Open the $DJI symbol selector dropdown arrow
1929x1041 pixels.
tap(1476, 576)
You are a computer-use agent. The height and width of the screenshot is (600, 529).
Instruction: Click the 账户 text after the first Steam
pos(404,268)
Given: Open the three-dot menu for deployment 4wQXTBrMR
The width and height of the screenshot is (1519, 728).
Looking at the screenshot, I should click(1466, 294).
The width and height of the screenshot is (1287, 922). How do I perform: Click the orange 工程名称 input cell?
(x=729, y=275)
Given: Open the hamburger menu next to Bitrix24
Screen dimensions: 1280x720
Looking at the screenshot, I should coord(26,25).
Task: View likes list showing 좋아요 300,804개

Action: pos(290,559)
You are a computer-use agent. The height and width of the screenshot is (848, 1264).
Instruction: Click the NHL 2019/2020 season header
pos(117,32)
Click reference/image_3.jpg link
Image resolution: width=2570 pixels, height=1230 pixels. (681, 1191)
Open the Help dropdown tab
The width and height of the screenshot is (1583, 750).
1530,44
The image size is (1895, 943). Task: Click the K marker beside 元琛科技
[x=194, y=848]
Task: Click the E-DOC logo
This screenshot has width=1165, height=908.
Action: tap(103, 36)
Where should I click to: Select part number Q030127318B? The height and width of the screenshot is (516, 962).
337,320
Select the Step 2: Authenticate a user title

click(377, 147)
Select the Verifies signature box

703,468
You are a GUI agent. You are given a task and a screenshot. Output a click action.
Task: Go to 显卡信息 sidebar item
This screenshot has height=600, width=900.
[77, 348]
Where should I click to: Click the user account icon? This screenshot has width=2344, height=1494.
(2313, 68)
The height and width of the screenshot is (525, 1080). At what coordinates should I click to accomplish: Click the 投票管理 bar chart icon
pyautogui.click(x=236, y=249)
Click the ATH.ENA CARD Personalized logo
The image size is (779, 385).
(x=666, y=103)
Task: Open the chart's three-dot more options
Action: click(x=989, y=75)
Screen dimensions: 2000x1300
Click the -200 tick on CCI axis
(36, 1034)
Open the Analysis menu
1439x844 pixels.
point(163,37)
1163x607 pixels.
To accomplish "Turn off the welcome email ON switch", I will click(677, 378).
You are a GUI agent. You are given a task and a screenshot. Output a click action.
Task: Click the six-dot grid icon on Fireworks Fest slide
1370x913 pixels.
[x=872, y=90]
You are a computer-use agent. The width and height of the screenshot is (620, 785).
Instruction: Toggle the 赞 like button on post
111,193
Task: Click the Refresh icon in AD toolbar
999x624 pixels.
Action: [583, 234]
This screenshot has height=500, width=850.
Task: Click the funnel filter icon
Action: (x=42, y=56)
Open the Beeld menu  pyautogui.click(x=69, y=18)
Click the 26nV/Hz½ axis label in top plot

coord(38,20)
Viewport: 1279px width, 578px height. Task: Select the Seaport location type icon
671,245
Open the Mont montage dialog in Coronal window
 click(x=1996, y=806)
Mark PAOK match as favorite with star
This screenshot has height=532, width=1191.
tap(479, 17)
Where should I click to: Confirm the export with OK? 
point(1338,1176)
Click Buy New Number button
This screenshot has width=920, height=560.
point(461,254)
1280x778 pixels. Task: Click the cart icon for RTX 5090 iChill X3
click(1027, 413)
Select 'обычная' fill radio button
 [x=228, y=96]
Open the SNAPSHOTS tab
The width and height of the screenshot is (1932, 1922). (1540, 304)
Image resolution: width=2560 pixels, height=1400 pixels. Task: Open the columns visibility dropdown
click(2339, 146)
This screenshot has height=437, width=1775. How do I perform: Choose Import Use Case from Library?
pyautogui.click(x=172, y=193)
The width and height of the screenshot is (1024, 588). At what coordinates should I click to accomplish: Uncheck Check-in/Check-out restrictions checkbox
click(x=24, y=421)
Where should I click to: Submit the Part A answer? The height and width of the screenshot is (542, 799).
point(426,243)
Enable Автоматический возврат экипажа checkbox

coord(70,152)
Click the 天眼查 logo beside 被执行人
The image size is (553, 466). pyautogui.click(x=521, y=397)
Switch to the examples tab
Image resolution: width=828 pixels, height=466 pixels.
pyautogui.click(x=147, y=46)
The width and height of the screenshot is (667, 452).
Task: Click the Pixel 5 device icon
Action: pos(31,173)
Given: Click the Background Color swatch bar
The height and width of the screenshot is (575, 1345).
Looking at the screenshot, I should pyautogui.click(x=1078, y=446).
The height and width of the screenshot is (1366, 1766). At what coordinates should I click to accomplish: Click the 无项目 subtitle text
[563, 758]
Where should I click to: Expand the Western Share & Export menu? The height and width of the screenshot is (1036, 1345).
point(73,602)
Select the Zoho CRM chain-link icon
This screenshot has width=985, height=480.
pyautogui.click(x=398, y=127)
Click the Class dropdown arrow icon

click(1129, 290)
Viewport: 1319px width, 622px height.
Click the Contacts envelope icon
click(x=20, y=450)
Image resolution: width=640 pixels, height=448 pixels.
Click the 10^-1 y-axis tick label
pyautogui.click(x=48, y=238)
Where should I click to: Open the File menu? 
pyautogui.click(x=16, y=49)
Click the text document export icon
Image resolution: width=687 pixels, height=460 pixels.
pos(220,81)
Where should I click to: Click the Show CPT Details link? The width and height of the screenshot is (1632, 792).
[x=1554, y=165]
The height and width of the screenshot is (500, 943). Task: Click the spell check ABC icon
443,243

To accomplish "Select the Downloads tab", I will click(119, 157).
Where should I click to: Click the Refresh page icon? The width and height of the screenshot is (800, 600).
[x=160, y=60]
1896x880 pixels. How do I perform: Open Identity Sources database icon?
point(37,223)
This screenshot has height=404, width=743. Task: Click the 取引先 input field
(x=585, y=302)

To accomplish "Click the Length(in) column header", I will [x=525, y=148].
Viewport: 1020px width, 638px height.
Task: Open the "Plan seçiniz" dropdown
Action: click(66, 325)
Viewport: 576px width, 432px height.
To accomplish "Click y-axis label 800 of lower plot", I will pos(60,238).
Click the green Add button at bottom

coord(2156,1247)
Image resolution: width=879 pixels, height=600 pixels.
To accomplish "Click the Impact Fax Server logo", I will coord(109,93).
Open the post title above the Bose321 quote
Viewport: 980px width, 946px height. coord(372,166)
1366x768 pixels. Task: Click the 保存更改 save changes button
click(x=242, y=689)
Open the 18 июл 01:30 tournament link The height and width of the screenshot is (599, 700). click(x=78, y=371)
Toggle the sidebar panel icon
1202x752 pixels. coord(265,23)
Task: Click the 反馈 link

--------------------

- [Alıştırmanın amacı]: Yukarıdaki satırlardan "Select 'обычная' fill radio button" ifadesini içeren satırla başlayıp "pyautogui.click(x=172, y=193)" ifadesini içeren satırla biten kısmı, bu iki satır da dahil olmak üzere, hiç değiştirmeden yeniden yaz.

- [Alıştırmanın cevabı]:
Select 'обычная' fill radio button
 [x=228, y=96]
Open the SNAPSHOTS tab
The width and height of the screenshot is (1932, 1922). (1540, 304)
Image resolution: width=2560 pixels, height=1400 pixels. Task: Open the columns visibility dropdown
click(2339, 146)
This screenshot has height=437, width=1775. How do I perform: Choose Import Use Case from Library?
pyautogui.click(x=172, y=193)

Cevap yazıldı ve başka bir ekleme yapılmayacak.